Could you set down only the lines from the one including "Where should I" to the end of the records below, inclusive and exact, leaving pictures out?

══ Data for review ══

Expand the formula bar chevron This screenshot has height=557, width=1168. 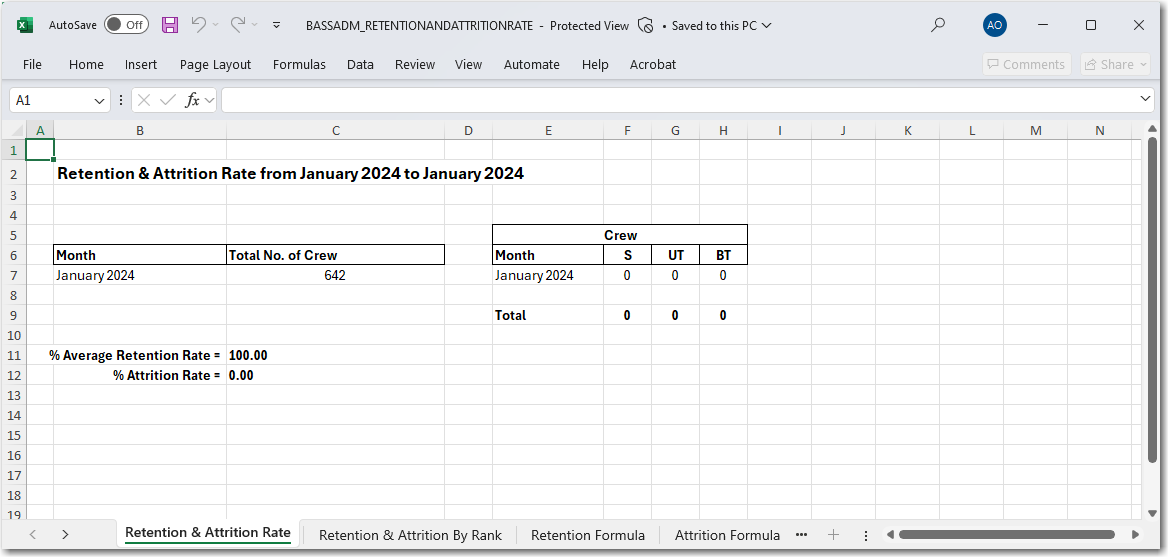[x=1146, y=99]
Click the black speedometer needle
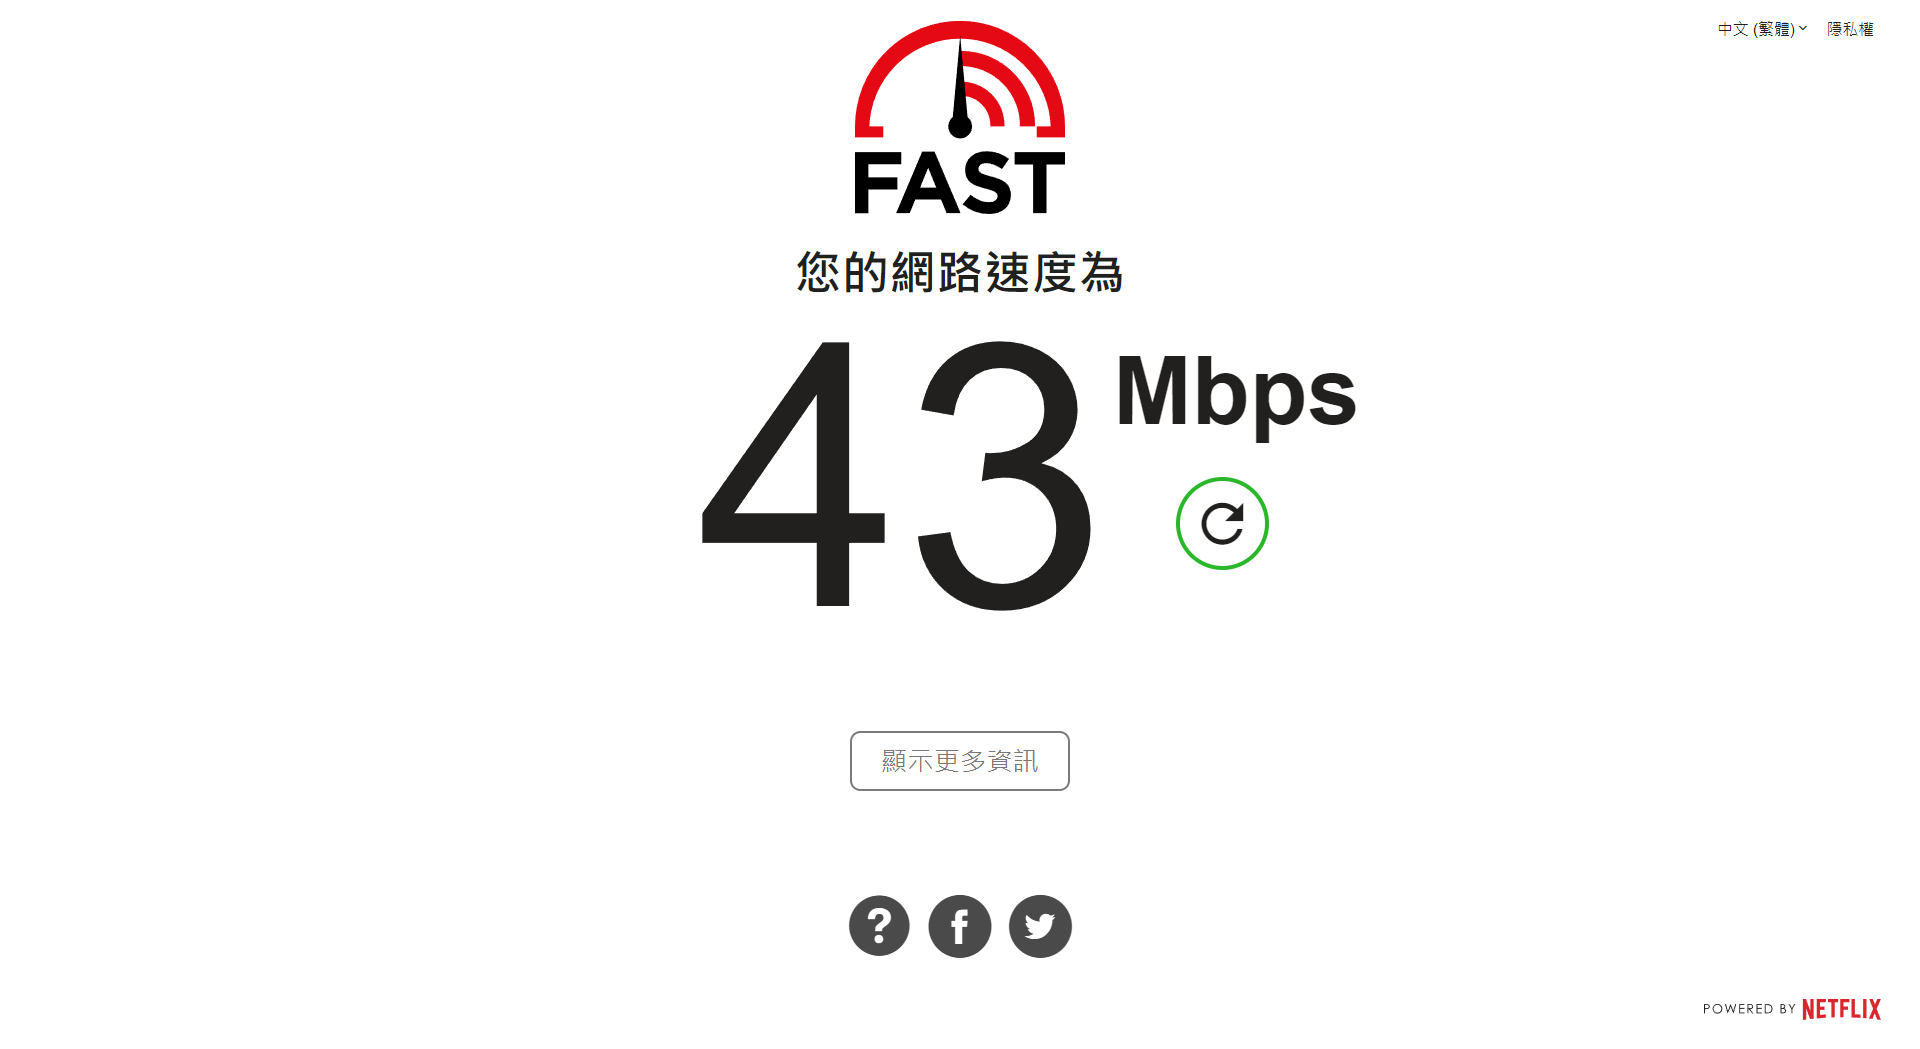This screenshot has height=1049, width=1920. click(x=960, y=88)
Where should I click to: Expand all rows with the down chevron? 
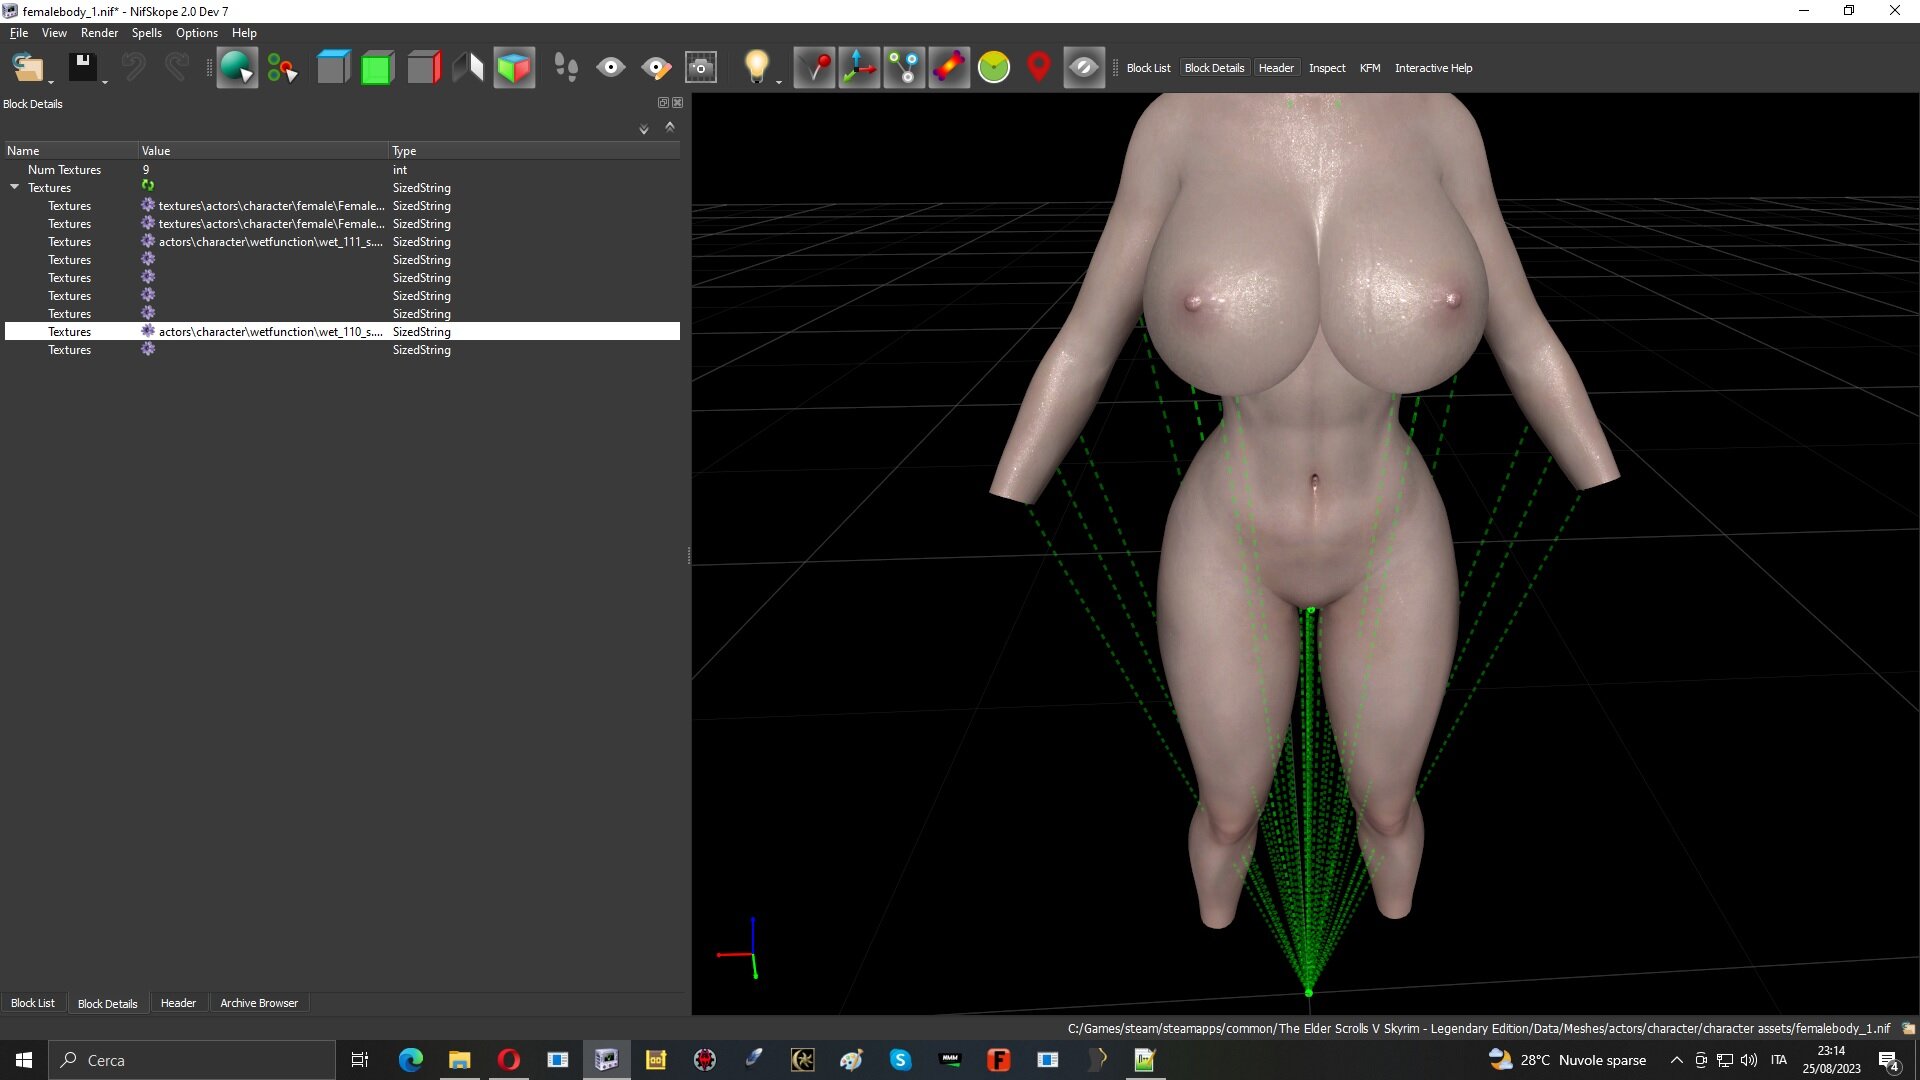click(644, 129)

═══

Completed exercise:
Where should I click to: Expand all rows with the down chevron? 
click(644, 129)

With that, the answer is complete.